L'objectif était de s'interroger sur les promesses et les
réalisations, sur les discours et leur traduction sur le terrain.
Aux termes des trois jours de débats, on peut affirmer qu'il a été
atteint dans la mesure où les allers-retours furent incessants entre
l'analyse des paroles et l'observation des gestes.
Paroles, paroles
L'analyse des promesses se fit selon une démarche originale
consistant à traiter, sur le même plan, des discours totalement
différents voire opposés: science-fiction, discours politiques
(nationaux et européens), anticipations des informaticiens, extrapolations
commerciales des industriels, etc. De cette méthodologie, il ressort
que malgré leur hétérogénéité,
une correspondance peut être établie entre ces différents
types de "prophéties". En effet, ils soulignent tous d'une part,
l'évolution socio-politique de nos sociétés (changement
des valeurs, apparition de nouveaux modèles familiaux, économiques,
politiques, etc.) et, d'autre part, ils s'accordent sur les progrès
technologiques réalisés.
Mais se pose alors la question, désormais classique, de l'articulation
entre changements techniques et changements sociétaux. Les premiers
engendrent-ils les seconds ? Ou est-ce l'inverse ? A moins qu'ils ne soient
indépendants les uns des autres ?
Les débats ont toutefois évité de se focaliser
sur cette polarisation entre, d'un côté, les défenseurs
d'un déterminisme technologique déplacé, et de l'autre,
les observateurs "aveugles" d'une prétendue étanchéité
de nos sociétés aux évolutions techniques.
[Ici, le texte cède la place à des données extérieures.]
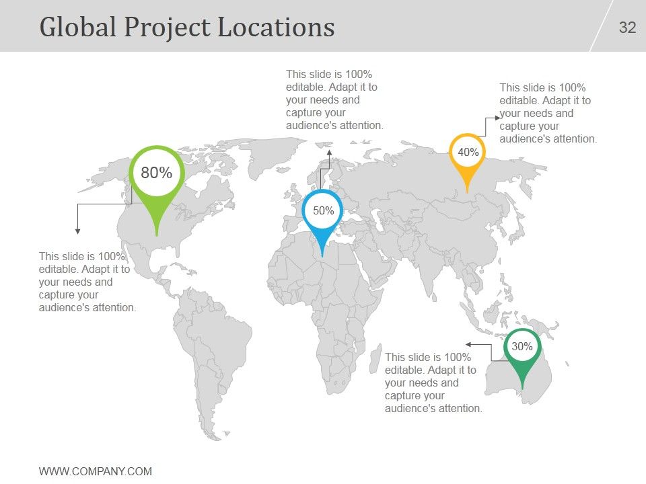
Task: Select the Global Project Locations title
Action: pyautogui.click(x=187, y=27)
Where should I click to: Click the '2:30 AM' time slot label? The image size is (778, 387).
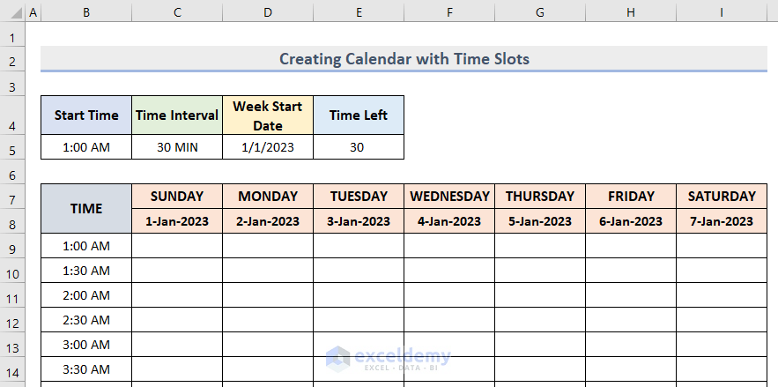86,319
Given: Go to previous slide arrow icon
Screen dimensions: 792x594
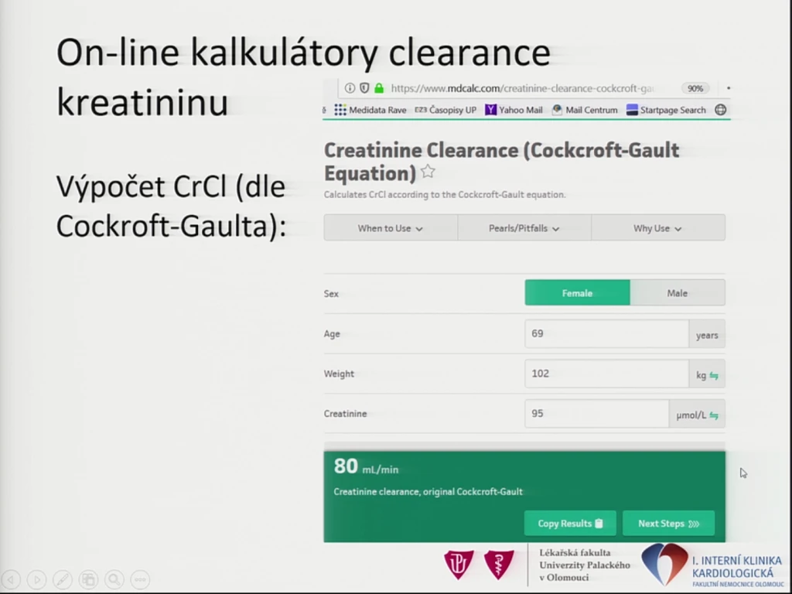Looking at the screenshot, I should 11,579.
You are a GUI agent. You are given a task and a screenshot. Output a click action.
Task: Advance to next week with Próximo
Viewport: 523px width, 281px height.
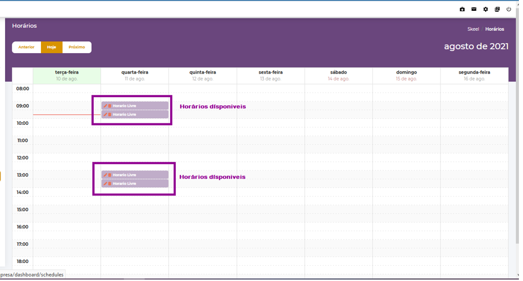click(x=77, y=47)
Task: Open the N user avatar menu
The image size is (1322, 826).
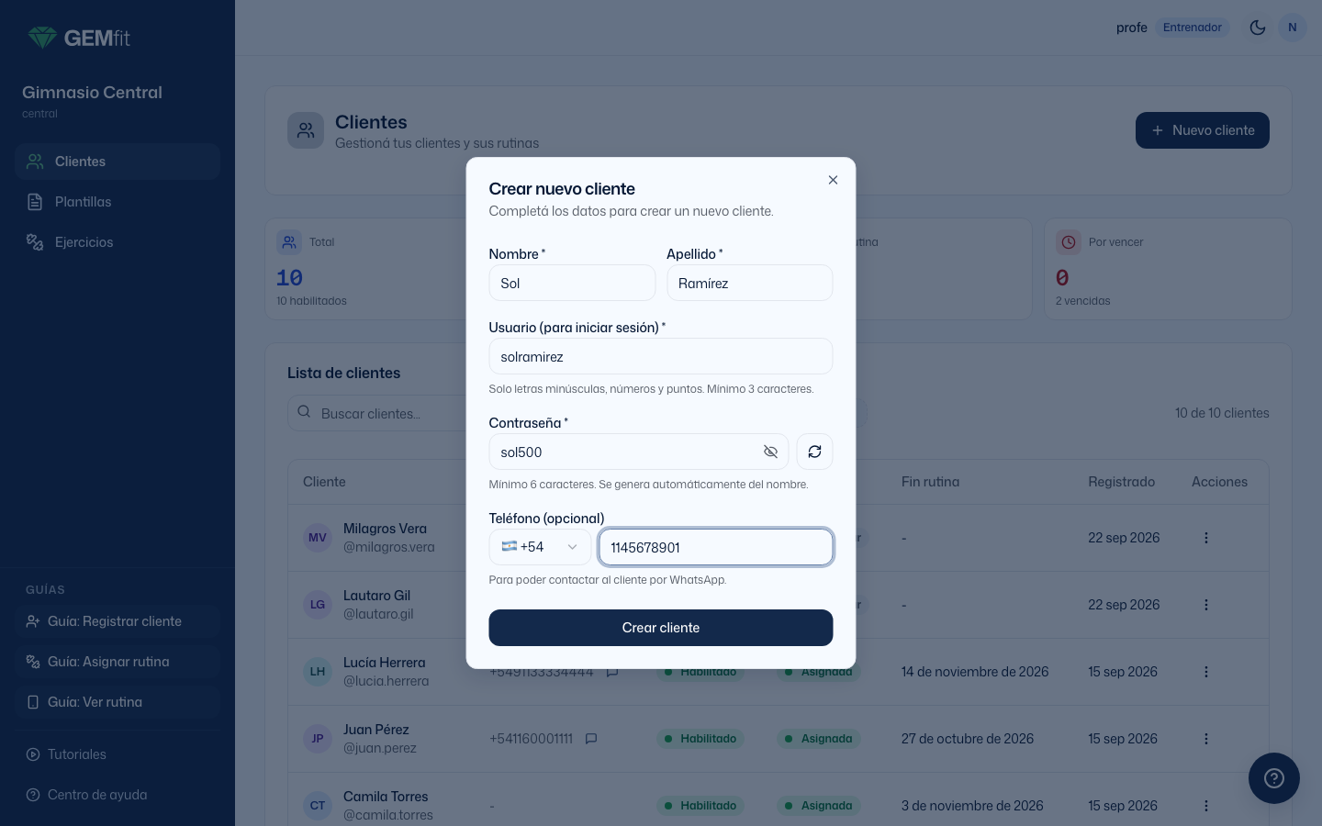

Ils se
sont aventurés dans cette zone grise qui sépare les positions
extrêmes. Zone grise ô combien difficile à définir
mais où la navigation intellectuelle est beaucoup plus stimulante.
Joindre le geste à la parole
Un décalage " indéniable et inacceptable " entre discours
et réalisations a été mis en évidence par de
nombreux travaux empiriques d'évaluation. A ce constat sans appel,
sur ce difficile rapport entre discours et réalités, se greffe
alors une question d'ordre heuristique : si les faits ne correspondent
pas aux paroles, quelles sont la place et l'importance accordées
aux utilisateurs ? Et pourquoi ces derniers s'ingénient-ils " à
ne pas se conformer aux promesses dont sont porteuses les nouvelles technologies
de l'information " (P. Breton) !? Est-ce à dire que les discours
ne se réaliseront qu'à la condition de voir les individus
s'éclipser ? C'est sans doute là la grande utopie des "faiseurs
de discours" qui pensent construire la société de l'information
sans tenir compte de ceux à qui elle doit bénéficier
en priorité : les citoyens, avec leurs enthousiasmes et leurs compétences,
mais aussi leurs doutes et leurs résistances.